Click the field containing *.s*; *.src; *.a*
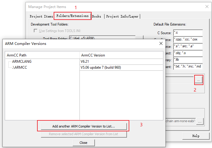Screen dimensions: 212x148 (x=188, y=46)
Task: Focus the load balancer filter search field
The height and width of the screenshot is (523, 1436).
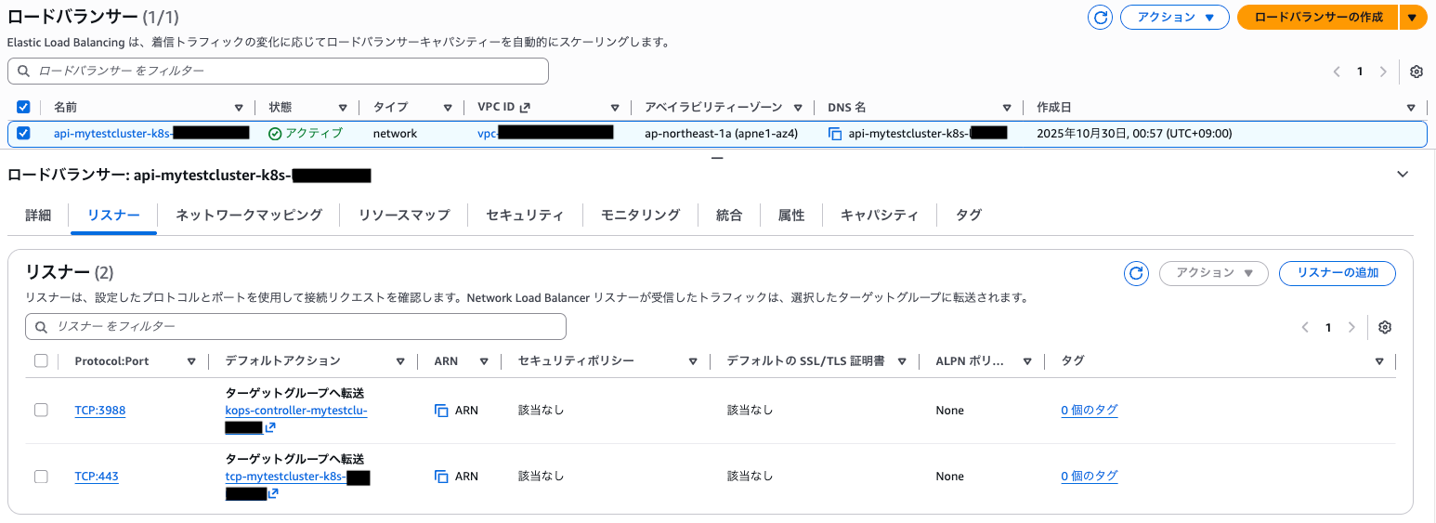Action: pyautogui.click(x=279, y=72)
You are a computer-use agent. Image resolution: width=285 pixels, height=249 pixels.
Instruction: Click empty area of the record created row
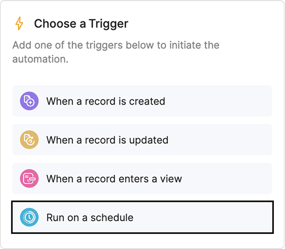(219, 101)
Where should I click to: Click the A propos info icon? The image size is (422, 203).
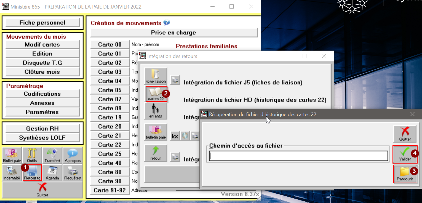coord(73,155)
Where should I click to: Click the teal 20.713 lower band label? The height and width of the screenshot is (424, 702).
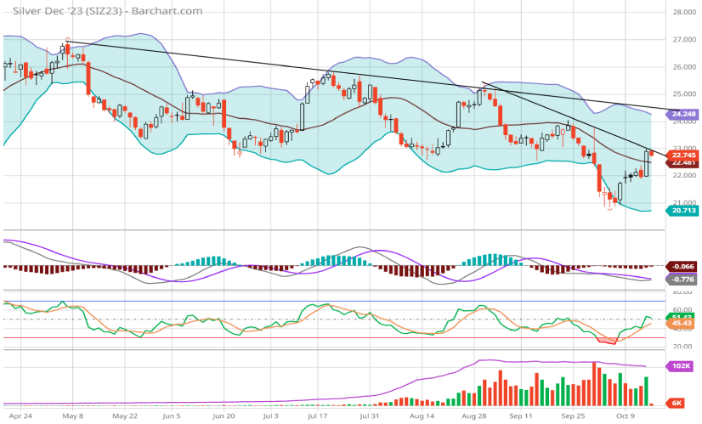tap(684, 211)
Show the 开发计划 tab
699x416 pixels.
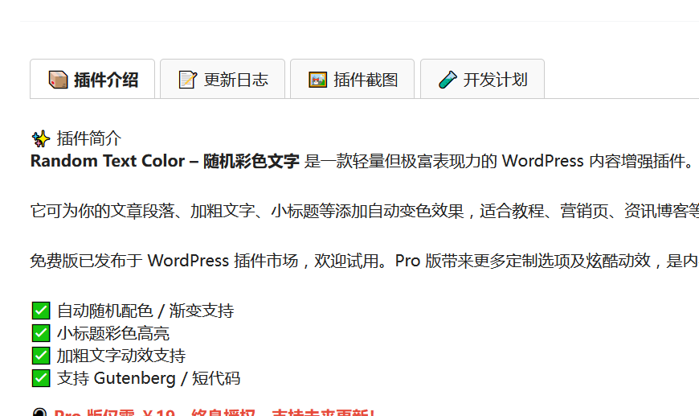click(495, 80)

▸ How to complete this task:
Output the material above verbatim but exclude each picture.

▸ The completed task:
Click the field containing *.s*; *.src; *.a*
Screen dimensions: 212x148 (x=188, y=46)
Task: Focus the load balancer filter search field
The height and width of the screenshot is (523, 1436).
Action: pyautogui.click(x=279, y=72)
You are a computer-use agent. Image resolution: width=285 pixels, height=249 pixels.
Instruction: Click empty area of the record created row
(219, 101)
Where should I click to: Click the A propos info icon? The image size is (422, 203).
coord(73,155)
Where should I click to: Click the teal 20.713 lower band label? The height and width of the screenshot is (424, 702).
tap(684, 211)
Show the 开发计划 tab
699x416 pixels.
click(495, 80)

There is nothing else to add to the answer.